Enhancing the classification of seismic events with supervised machine learning and feature importance

Sci Rep. 2024 Dec 24;14(1):30638. doi: 10.1038/s41598-024-81113-7.

Abstract

The accurate classification of seismic events into natural earthquakes (EQ) and quarry blasts (QB) is crucial for geological understanding, seismic hazard mitigation, and public safety. This paper proposes a machine-learning approach to discriminate seismic events, particularly differentiating between natural EQs and man-made QBs. The core of this study is to integrate different features into a unified dataset to train some linear and nonlinear supervised machine learning (ML) models.
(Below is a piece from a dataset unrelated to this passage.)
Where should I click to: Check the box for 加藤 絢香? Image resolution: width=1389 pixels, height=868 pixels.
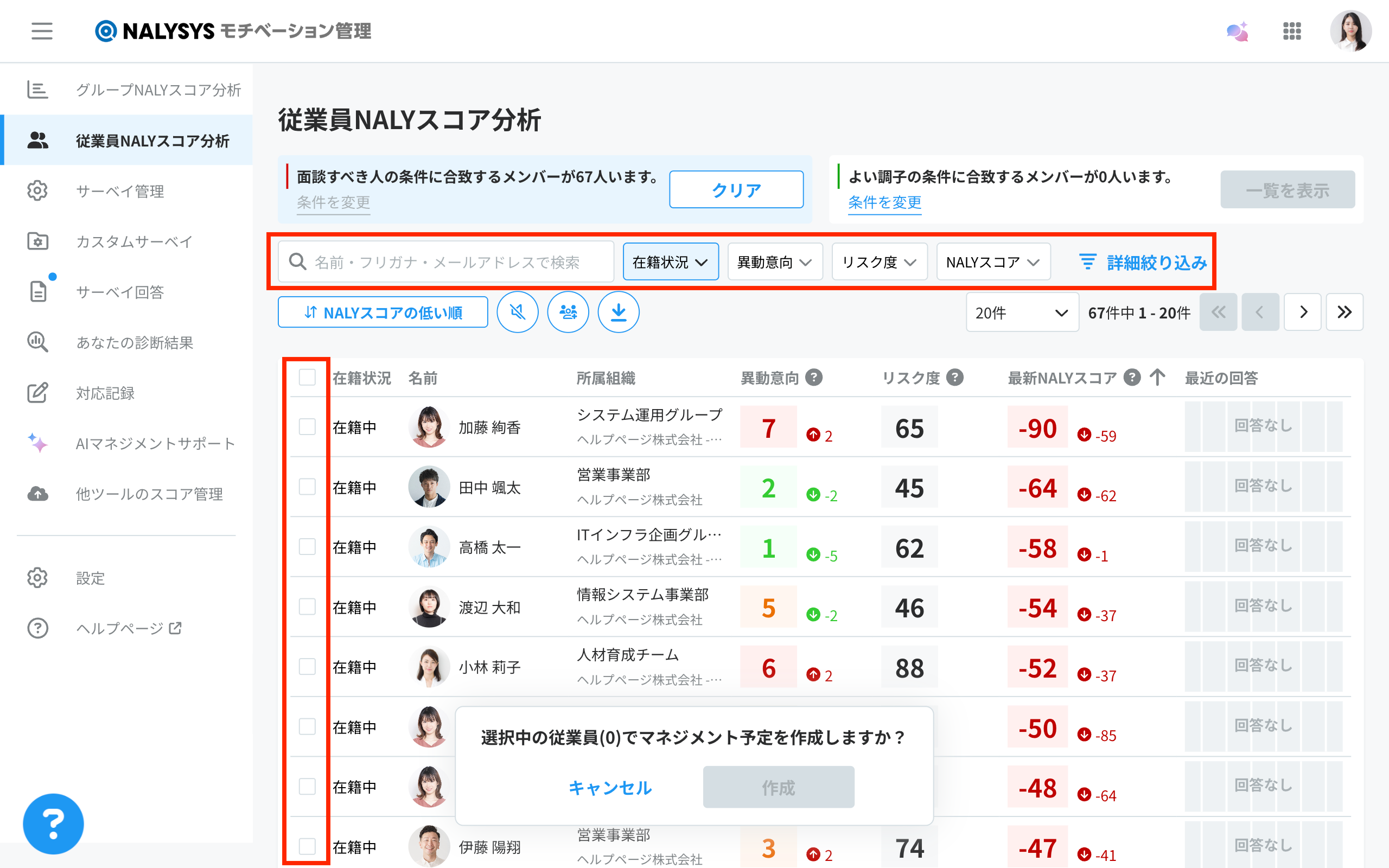tap(307, 427)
The proposed approach considers a collection of 837 events (EQs and QBs) with local magnitudes of 1.5 M L 3.3 from the Egyptian National Seismic Network (ENSN) seismic event catalog between 2009 and 2015. This paper's principal contribution is applying feature selection techniques and feature importance analysis to identify the best features leading to the best events' discrimination. In other words, the proposed approach enhances classification accuracy and provides insights into which features are most crucial for distinguishing between EQ and QB events. The results show that with only three features, corner frequency, power of event, and spectral ratio, the best-developed ML model accomplishes a discrimination accuracy of 100% among several benchmarks of linear and non-linear models.

Keywords: Earthquakes; Feature Importance; Machine learning; Quarry blasts; Seismic discrimination.